TASK DETAILS: Among the lines of the records below, count those with the word "computer". Reply with that number alone.

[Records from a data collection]
§
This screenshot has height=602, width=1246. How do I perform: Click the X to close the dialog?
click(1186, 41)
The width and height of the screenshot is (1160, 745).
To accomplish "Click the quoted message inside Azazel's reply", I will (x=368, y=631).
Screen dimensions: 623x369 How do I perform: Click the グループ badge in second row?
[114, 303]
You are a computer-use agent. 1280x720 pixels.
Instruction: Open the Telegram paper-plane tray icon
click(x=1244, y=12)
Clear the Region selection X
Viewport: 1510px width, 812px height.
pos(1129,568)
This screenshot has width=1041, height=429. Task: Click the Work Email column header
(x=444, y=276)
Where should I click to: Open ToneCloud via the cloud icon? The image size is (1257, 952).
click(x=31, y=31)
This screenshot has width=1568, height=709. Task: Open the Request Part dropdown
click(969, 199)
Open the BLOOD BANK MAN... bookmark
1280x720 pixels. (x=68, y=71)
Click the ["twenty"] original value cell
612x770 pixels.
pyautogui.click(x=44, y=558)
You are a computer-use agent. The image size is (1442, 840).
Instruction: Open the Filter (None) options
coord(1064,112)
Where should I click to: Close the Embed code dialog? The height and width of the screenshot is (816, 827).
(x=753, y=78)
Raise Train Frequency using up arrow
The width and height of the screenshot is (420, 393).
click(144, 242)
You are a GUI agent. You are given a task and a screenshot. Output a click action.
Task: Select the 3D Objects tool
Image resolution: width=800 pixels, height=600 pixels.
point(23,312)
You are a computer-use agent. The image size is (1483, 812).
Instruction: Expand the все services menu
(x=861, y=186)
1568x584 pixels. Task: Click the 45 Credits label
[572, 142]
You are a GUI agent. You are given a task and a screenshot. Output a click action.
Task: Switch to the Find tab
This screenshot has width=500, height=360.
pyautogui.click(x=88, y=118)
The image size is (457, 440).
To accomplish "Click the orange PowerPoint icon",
§
EXERCISE RESPONSE: 3